We are now left with a LSB SSB signal centred on 10.695.What if we want an USB signal ? The answer is to lower the carrier frequency to below the filter passband : 10.692 is about right. The DSB signal will now be generated centered around 10.692, and after passing through the Xtal filter, will only have the USB components remaining.

Note though that the USB signal will be centered around 10.692 and the LSB and AM signals will be centered around 10.695. Voila ! we generated both USB and LSB with the same filter !

Now you can see that if the frequency from the synthesizer stays constant between "mode" switching, The LSB and AM signals will appear on the band "on freqency", while the USB will be 3kc "off". The designers got round this "problem" by shifting the synthesizer output frequency by 3kc when the USB mode is selected, thereby making all of this transparrent to the final user, and all the "channels" RIT exactly at "12'o'clock irrespective of the mode you have selected.
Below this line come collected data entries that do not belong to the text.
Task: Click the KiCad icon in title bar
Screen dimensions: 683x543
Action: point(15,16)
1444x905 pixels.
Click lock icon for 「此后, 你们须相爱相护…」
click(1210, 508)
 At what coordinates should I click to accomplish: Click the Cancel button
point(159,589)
More to follow on this in Part6

As probably expected, the story does not end there. If you look at the circuit diagram, it becomes clear that both the frequency synthesizer and the carrier oscillator gets pulled LOW on LSB, not the other way round as implied in Part5 of this series. How could this be ? The answer lies in the mechanics of mixing. On 27Mc an inversion of the sidebands take place in the process of mixing the 10.695 DSB signal with the output from the frequency synthesizer (coming in from the "high side" of the wanted signal). The result of the mixing process and the resulting inversion of the sidebands means that one has to generate a LSB signal at the IF frequency to realise an USB signal on 27Mc, Hence the "pulling" low of both signals on both LSB and AM.
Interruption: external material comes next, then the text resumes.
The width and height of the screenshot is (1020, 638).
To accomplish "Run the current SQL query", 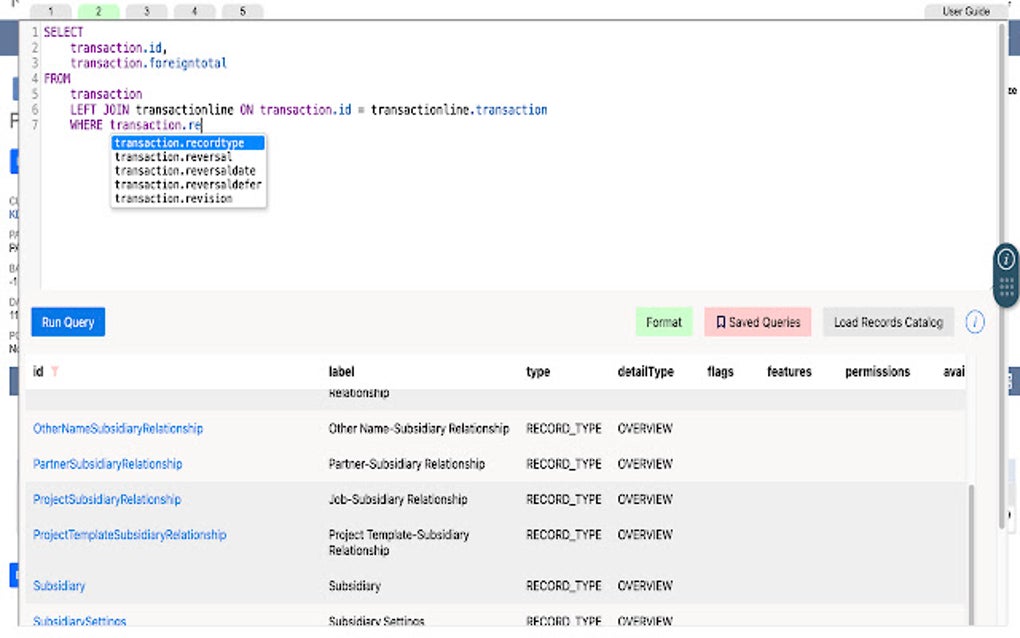I will (x=67, y=322).
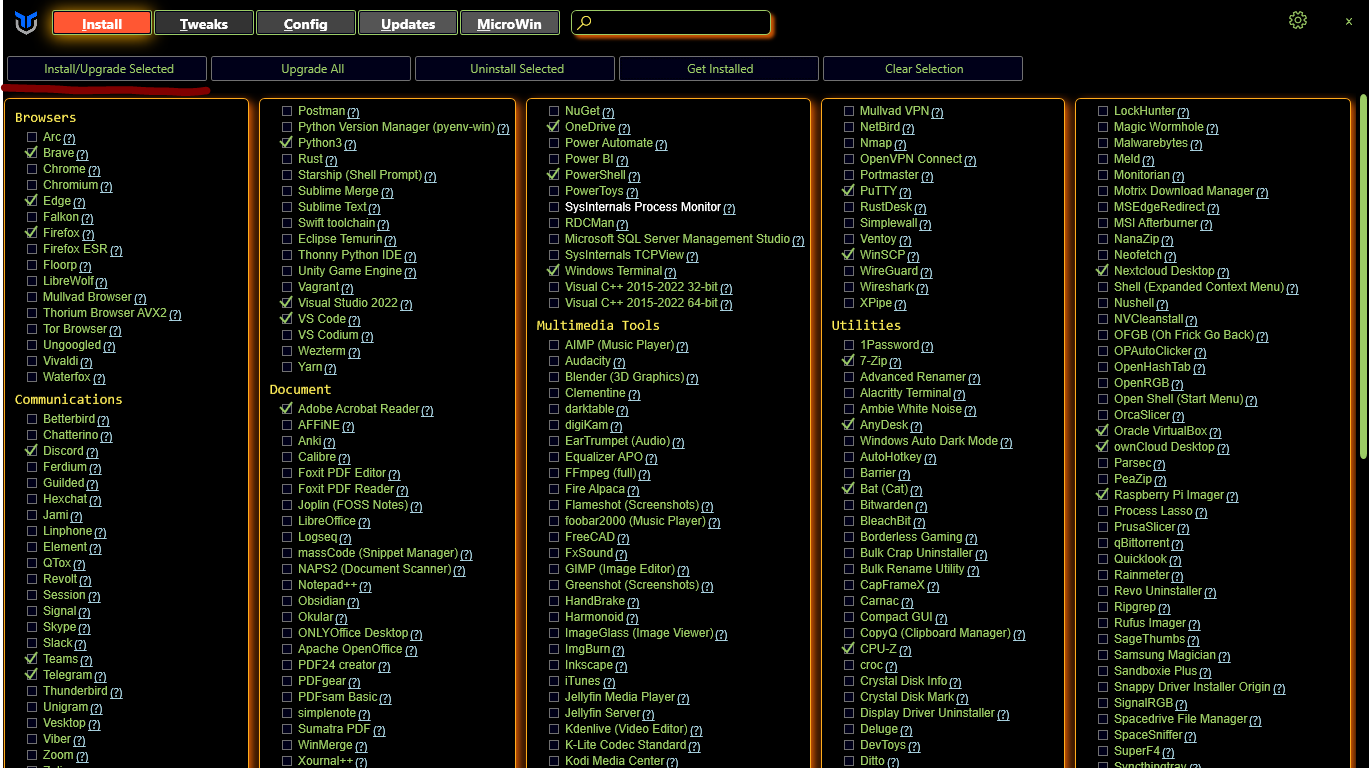Open the (?) link for Blender (3D Graphics)

click(x=692, y=378)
When we now convert the set to 50Mc, an additive mixing scheme is employed, and the sidebands come out the "right way round", with the result that the frequency shifting scheme would have to be reversed. In practice, this is quite a simple matter to accomplish. Some later articles on conversions like these in the Amateur press, circa 1985/6, would have you believe that it is simply a matter of redoing the labels on the front panel. This will not work and you will have great difficulty in getting the rig lined up to be on frequency on all the modes (if at all). Do the following and all will be well. You will see a grey wire running from a point marked (T) next to Q4 in the synthesizer section to another point also marked (T) on the pcb, next to Q18. Desolder this wire from the PCB where it enters the board next to Q18. Pull it through toward the mode switch. Next we need to look at the switch itself. There are two sections to this switch. The one section applies full B+ to the final when the rig is either in USB or LSB mode and routes the B+ via a hefty 6 ohm

wirewound variable resistor to the final when AM is selected (AM carrier power adjustment). Leave this as is, and locate the second section of the switch which selects USB/LSB/AM. The wiring from this switch goes to points (30), (19), (21) and (18) on the main PCB respectively.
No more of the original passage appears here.